Data extracted from a collection:
□ □ □ □ □

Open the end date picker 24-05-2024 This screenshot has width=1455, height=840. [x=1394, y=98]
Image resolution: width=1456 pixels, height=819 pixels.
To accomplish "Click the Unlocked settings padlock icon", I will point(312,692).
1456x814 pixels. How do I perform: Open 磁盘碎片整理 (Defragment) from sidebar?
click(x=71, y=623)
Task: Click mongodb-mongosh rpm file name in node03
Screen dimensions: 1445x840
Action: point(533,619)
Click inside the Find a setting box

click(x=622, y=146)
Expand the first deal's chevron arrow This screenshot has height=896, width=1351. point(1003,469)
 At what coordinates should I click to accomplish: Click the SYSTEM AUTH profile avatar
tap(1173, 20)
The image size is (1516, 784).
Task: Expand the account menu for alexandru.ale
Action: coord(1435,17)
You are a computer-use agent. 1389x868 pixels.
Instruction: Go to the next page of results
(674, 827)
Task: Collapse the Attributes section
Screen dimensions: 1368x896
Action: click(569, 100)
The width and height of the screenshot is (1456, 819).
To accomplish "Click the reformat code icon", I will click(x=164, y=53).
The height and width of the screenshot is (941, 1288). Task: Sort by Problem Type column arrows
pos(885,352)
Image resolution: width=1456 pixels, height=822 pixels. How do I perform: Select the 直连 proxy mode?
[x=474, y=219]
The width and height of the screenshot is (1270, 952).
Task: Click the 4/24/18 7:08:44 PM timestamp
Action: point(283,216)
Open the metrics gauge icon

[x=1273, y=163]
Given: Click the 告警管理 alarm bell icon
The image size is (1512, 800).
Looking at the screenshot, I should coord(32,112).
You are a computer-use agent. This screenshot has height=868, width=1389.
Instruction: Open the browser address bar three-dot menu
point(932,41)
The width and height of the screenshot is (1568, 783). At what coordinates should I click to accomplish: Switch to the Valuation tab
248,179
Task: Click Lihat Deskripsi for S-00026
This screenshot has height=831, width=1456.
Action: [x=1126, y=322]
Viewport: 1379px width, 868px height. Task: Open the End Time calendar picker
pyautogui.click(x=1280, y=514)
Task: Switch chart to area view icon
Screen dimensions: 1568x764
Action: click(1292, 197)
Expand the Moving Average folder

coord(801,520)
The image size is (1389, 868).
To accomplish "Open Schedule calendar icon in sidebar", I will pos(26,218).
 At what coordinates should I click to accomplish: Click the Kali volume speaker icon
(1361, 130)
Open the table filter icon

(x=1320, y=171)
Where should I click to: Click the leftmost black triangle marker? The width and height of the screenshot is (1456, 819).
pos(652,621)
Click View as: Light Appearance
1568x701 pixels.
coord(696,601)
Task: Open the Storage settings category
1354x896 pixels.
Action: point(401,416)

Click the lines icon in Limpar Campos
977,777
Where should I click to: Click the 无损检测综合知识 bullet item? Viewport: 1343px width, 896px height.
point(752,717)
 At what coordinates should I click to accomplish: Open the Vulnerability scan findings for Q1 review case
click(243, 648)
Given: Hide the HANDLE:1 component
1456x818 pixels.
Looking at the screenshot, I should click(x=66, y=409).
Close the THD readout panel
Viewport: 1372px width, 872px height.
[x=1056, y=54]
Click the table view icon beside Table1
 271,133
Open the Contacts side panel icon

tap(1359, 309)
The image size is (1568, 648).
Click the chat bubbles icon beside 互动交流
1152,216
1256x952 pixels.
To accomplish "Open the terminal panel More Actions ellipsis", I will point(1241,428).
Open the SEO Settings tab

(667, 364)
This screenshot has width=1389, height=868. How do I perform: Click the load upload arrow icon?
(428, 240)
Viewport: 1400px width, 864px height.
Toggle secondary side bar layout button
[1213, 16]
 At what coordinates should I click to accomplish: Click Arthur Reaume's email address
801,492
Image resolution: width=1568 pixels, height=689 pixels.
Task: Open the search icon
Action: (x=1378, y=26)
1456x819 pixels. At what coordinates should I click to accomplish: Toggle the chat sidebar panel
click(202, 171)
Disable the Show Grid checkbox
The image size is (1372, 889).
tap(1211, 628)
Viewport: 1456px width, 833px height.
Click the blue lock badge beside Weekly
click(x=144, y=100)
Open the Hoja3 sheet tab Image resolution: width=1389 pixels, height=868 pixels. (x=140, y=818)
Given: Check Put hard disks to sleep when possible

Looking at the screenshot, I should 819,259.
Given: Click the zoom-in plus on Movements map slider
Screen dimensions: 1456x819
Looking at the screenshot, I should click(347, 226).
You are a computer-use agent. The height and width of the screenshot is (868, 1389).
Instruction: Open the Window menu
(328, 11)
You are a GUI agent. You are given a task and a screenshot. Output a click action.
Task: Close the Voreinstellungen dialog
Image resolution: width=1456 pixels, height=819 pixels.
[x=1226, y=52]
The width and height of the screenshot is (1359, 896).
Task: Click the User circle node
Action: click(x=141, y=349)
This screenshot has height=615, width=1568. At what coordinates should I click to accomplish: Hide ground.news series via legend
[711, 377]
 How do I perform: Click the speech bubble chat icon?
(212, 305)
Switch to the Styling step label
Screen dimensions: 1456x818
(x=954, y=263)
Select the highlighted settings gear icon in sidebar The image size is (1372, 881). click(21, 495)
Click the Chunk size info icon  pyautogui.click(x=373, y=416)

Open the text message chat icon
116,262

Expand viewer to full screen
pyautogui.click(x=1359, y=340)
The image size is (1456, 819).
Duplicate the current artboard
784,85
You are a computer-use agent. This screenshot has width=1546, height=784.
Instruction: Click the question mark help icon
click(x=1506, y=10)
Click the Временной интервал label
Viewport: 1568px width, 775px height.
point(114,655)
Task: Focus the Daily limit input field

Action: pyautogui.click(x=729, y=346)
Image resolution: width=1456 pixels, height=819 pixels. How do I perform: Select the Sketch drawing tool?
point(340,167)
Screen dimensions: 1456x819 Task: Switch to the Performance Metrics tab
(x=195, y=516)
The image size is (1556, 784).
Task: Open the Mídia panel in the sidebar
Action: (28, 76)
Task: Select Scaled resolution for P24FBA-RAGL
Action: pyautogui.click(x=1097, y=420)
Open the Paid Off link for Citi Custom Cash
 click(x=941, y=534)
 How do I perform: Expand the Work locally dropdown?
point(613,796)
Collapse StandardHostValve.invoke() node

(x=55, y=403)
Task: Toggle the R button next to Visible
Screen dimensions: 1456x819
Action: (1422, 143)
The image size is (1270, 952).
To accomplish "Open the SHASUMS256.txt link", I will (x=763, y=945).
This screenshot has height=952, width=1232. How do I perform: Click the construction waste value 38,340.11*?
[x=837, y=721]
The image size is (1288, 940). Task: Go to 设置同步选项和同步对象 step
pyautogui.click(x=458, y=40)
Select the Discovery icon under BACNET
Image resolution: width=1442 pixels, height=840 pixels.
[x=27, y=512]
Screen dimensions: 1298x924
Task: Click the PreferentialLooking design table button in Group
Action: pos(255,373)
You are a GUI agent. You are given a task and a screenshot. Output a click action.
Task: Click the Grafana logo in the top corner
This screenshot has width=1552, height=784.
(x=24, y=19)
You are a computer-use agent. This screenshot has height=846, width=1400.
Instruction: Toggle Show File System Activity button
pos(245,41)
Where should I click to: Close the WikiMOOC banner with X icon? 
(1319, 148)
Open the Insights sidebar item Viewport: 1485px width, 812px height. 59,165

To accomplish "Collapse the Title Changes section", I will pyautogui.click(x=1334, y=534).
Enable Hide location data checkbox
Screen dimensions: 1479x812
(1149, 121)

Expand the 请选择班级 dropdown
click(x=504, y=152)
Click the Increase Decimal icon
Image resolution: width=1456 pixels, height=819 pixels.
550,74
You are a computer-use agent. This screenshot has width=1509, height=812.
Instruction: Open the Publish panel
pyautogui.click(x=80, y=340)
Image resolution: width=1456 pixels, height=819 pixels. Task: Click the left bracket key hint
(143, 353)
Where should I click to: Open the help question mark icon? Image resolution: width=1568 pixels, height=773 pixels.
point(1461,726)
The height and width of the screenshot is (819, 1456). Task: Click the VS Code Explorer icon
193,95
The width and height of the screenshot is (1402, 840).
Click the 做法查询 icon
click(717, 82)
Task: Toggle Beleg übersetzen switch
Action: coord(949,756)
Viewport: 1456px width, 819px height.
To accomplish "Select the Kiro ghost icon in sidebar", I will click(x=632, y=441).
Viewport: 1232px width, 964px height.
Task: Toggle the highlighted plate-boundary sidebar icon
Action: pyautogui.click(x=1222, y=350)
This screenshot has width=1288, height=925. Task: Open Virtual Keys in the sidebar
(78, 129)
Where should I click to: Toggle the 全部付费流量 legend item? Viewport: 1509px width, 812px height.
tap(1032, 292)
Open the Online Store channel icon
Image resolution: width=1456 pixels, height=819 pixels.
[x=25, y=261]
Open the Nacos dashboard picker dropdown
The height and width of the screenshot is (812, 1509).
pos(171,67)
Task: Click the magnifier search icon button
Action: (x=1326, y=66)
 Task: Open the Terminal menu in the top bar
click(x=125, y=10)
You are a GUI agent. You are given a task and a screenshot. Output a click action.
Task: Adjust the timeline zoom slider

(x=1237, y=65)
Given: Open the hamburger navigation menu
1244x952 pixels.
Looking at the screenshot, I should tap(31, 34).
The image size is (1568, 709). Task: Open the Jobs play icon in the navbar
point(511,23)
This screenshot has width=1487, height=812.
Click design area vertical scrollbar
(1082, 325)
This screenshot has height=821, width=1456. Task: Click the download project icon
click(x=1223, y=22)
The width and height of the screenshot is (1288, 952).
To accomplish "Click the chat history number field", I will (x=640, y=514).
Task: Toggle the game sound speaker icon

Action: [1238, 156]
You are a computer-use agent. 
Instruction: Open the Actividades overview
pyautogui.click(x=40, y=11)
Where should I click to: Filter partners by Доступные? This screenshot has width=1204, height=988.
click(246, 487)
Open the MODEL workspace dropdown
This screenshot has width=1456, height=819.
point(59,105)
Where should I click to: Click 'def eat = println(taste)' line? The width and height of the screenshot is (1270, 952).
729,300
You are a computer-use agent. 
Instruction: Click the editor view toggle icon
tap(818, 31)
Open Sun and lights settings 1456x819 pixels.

□ □ □ □ □

* _Task goal_
Here the output must be the lines above from the line with "Open the metrics gauge icon" to the line with "Task: Switch chart to area view icon", both included, duplicated word for word and nothing else.

* _Task output_
Open the metrics gauge icon

[x=1273, y=163]
Given: Click the 告警管理 alarm bell icon
The image size is (1512, 800).
Looking at the screenshot, I should coord(32,112).
You are a computer-use agent. This screenshot has height=868, width=1389.
Instruction: Open the browser address bar three-dot menu
point(932,41)
The width and height of the screenshot is (1568, 783). At what coordinates should I click to accomplish: Switch to the Valuation tab
248,179
Task: Click Lihat Deskripsi for S-00026
This screenshot has height=831, width=1456.
Action: [x=1126, y=322]
Viewport: 1379px width, 868px height. Task: Open the End Time calendar picker
pyautogui.click(x=1280, y=514)
Task: Switch chart to area view icon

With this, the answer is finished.